I am using IPSec-Tools .. actually a modified version which supports the XAUTH protocol. I am using that version right now, successfully on a 2.4 machine.
But, on a 2.6 machine on the same network, behind the same router, with the same configuration, I get something "vewy skwewy..." (to quote Elmer Fudd).
I start Racoon, issue the SetKey commands, ping 192.168.30.1 (this being a port within the range of addresses exposed on the other network through the tunnel. - In a few moments, the VPN tunnel is established, successfully.

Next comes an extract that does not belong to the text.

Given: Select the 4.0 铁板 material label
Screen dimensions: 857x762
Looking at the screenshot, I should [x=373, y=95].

- Knowing that the first exchange is simply going to get Racoon to do its thing, I stop pinging, wait a few seconds, and try again.

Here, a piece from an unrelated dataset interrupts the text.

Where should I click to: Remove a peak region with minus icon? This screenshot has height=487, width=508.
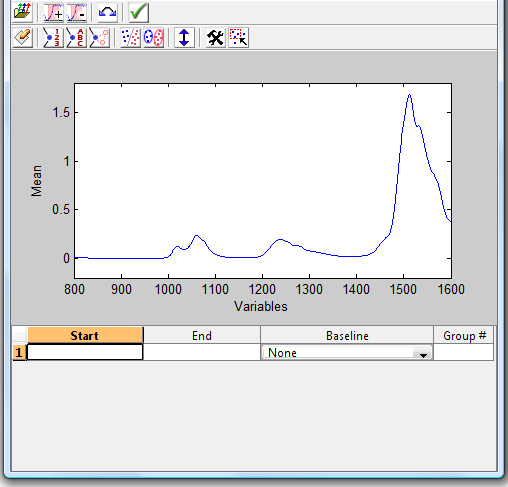[x=77, y=12]
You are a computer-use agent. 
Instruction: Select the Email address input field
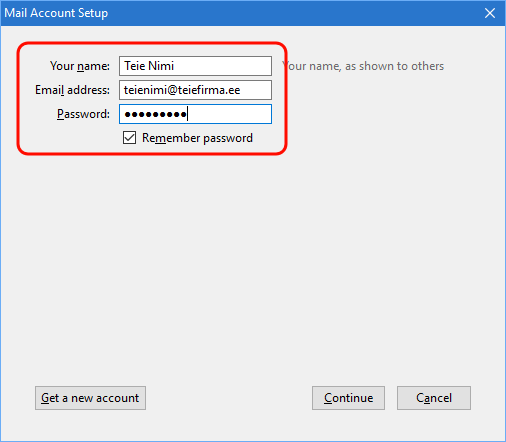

- Using ethereal I can see UCMP Echo Reply packets being sent back .. from 192.168.30.1 -> the address of my ethernet adapter, yes, on the 2.6 machine! The remote host is trying to respond properly! Yes, the received packet appears to Ethereal to be valid in every way!

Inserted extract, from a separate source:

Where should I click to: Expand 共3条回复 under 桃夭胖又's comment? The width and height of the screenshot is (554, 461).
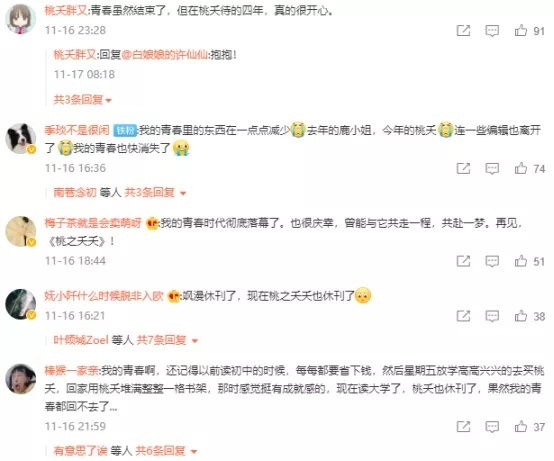[82, 100]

- But nothing comes out on the terminal. ping will say that so-many packets were transmitted and that there was "100% packet loss."
- The output from setkey -DP on both machines is virtually the same. They both show an established tunnel, both show policies in place.
- The 2.6 machine isn't even running a firewall.
When I, now very curious, do the same thing on the 2.4 machine, and using a somewhat older version of ethereal, I do not see exactly the same output (it is an older version...), but I do promptly see ping delivering output to the terminal.
So... what dumb thing am I overlooking?
Last edited by sundialsvcs; 12-09-2005 at 05:01 PM.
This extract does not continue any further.